Currently, the most precise parameter in characterizing PPM is the EOAi [20], which is defined as the EOA of the prosthesis divided by the patient’s BSA. EOAi is in fact the only parameter found to consistently correlate with the postoperative gradient; therefore it is the most widely used. In Western countries, the predominant cause of mitral valve disease is degenerative mitral valve regurgitation. For this population, patients with mitral valve diseases usually have a larger left ventricle volume (left ventricular diastolic diameter) than the eastern Asian population; therefore, implantation of a large size prosthesis to avoid PPM will not have an obvious effect on left ventricular function. Hence, the parameter of EOAi has high feasibility in characterizing PPM for Western populations.

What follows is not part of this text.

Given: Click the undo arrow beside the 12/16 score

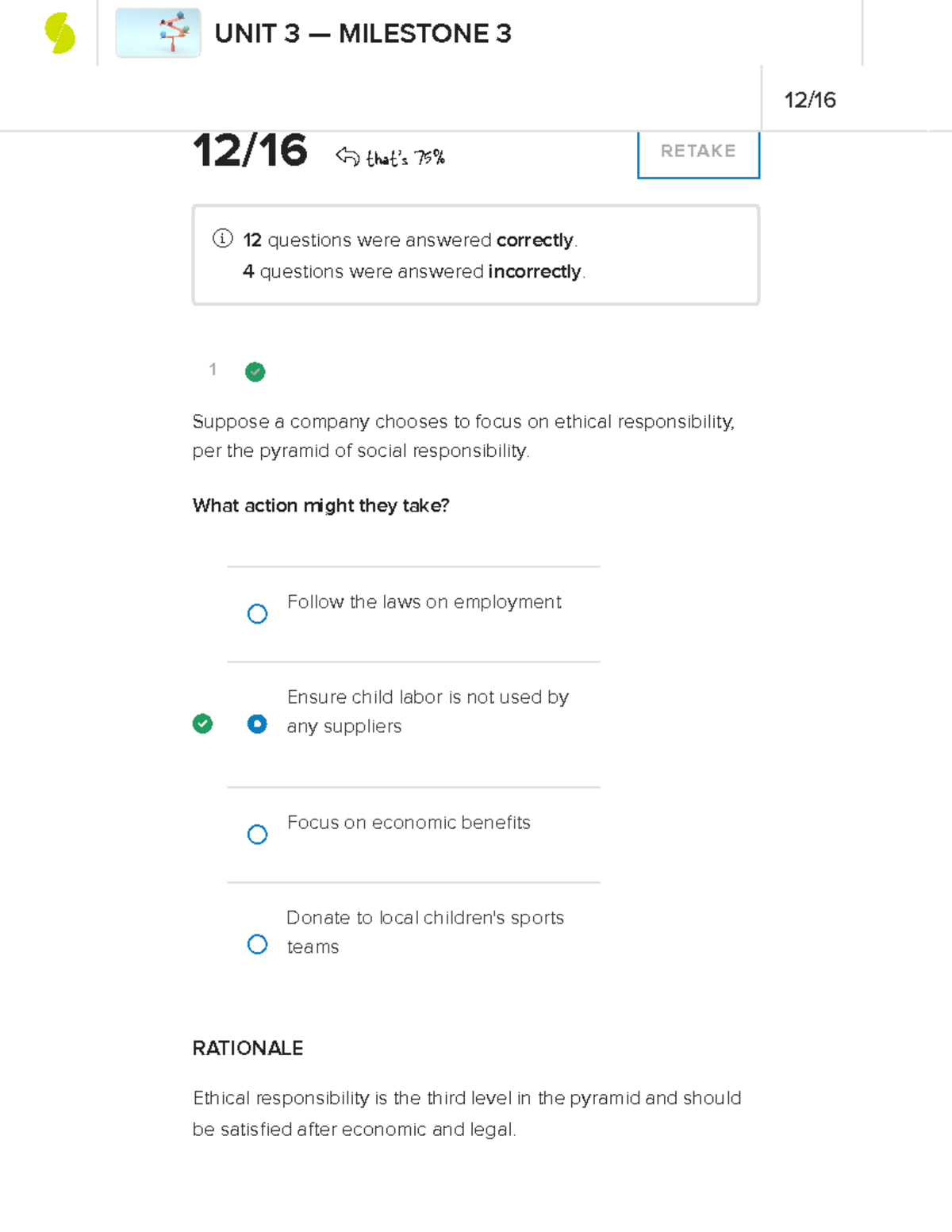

However, in a rheumatic population such as the eastern Asian population, the incidence of mitral valve stenosis is much higher than mitral valve regurgitation [11]. A larger proportion of this population has small left ventricle size, with part of the patients’ LVDd even smaller than the mitral annulus diameter. For these patients, implantation of a large sized prosthesis might compromise the effective cardiac muscular contraction of the left ventricle, causing left ventricular systolic dysfunction or, even worse, increase the risk of left ventricular rupture.

In our opinion, whether the current PPM standard is suitable for a rheumatic population such as the eastern Chinese is worth further exploration. Our results showed that there were no differences regarding the PPM occurrence of each valve size in the mechanical prosthesis. In our future study, we hope that we can explore a more precise parameter in predicting PPM then the current one, hence providing a more accurate prediction of patient outcomes for patients who underwent MVR in our population.

Limitations of the study

There are limitations of the study which must be recognized. First, this is a retrospective analysis, and, as an inherent disadvantage, the recorded differences in patient outcomes could have originated from smaller recorded or unrecorded differences between PPM and non-PPM patients. Second, in our study, EOA was predicted by reference tables, which might not reflect the actual in vivo values of the EOAi. Moreover, this is a single-centered short/mid-term study, and sample size and follow-up time were limited. Therefore, a randomized prospective multi-centered clinical trial with a long follow-up time is needed to study the effect of mitral PPM on longer-term patient outcomes.

Conclusions

Our results demonstrated that higher age, bioprosthesis, larger BSA and smaller left ventricle were associated with mitral PPM. However, PPM was not associated with poorer early outcomes after MVR surgery. In eastern China, the prevalence of mitral valve stenosis is high; therefore, whether the standard PPM criteria are suitable for patients of this district needs to be further verified.